La vicepresidenta recostó la espalda en el sofá. Se había acabado. Debería estar sintiendo un mazazo y un nudo en la garganta, pero en cambio solo notaba la seguridad que da la tierra firme tras haber pasado mucho tiempo sobre una superficie inestable. Y si hay un más abajo, que lo haya. Esta vez no me da miedo.
– ¿Quieres saber lo que me ha pasado, o es una pregunta retórica?
El presidente debió de apreciar algo nuevo en la voz de Julia, algo que no se parecía a la dignidad impostada con que solían hablarle los destituidos. Se preguntó si quería saber. En realidad, no. No tenía ningún interés por cualquier argumento que la vicepresidenta fuese a darle. Pero le quedaba un resto de curiosidad por los motivos de la calma firme, que percibía en ella, esa calma en la que nunca había creído y que antecede a la tormenta, como si pudiera haber tormentas fuera del poder.
– Quiero saberlo -dijo.
– Estaba equivocada. No puedes dimitir. Puedes no presentarte en las próximas elecciones, pero para irse hay que tener una razón.
– ¿Y quién me obliga a quedarme?
– Te lo he dicho: no tienes un motivo para dimitir. No es verdad que estés haciendo ahora, debido a la crisis, una política alejada de tu ideología. No tienes ideología.
El presidente tomó aire con gesto cansino, como si fuera a contestar a un entrevistador, Julia se adelantó:
– Déjalo -dijo-. El buen talante, los derechos civiles a los que tú llamas sociales, etcétera: son barniz, aderezos.
– A algunas personas les va la vida en lo que tú llamas aderezos.
– Yo también he dicho esas palabras. Algunas personas serán más felices gracias a tus aderezos, de los que te desprendes con prisa en cuanto te sientes atacado, véase Igualdad. Pero no se trata de algunas personas. Se trata de para quiénes gobernamos, y para qué. La ideología es eso. A ti y a mí, y a Felipe y los demás, nos dieron las respuestas y las aceptamos.

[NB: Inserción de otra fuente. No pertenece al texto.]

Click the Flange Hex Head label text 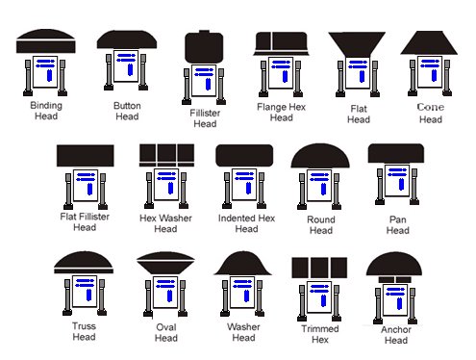point(281,112)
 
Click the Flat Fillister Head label point(85,222)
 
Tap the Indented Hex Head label point(246,222)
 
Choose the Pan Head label point(396,224)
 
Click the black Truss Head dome point(85,264)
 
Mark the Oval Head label point(166,332)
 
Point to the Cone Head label point(431,113)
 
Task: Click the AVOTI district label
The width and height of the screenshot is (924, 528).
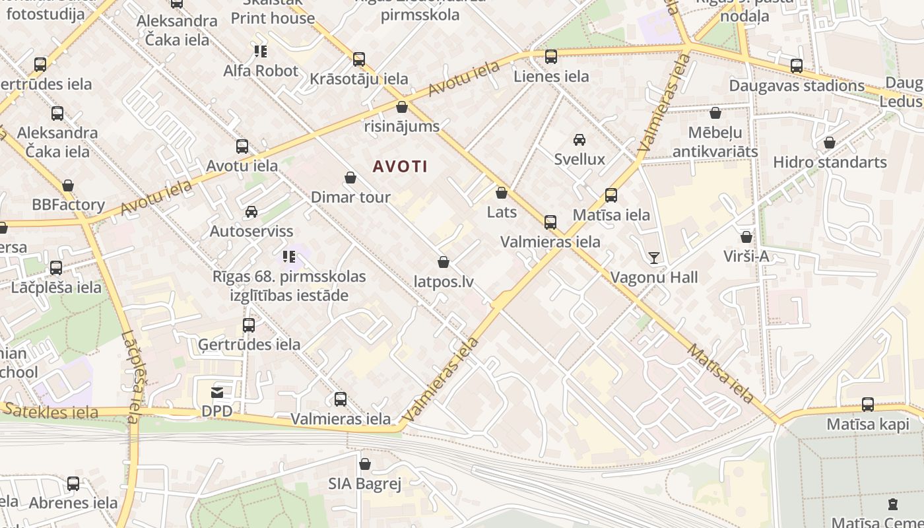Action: pyautogui.click(x=400, y=166)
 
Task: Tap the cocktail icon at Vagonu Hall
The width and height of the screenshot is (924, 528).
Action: pyautogui.click(x=654, y=257)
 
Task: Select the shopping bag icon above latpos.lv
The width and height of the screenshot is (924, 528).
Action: pyautogui.click(x=444, y=263)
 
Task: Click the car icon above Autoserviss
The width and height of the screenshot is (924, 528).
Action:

El presidente se levantó. Se sentía inesperadamente ofendido y necesitaba devolver la ofensa.
– Me alegra -dijo dirigiéndose a la puerta- que hayas tenido esta caída del caballo justo ahora que te vas del poder.
La vicepresidenta no se levantó. Tampoco argumentó lo que habría sido fácil, su marcha del poder parecía consecuencia de la caída y no su causa. Se quedó sentada, mirando al presidente. La situación era violenta, él debía pedirle que se marchara o bien volver a sentarse como una rendición.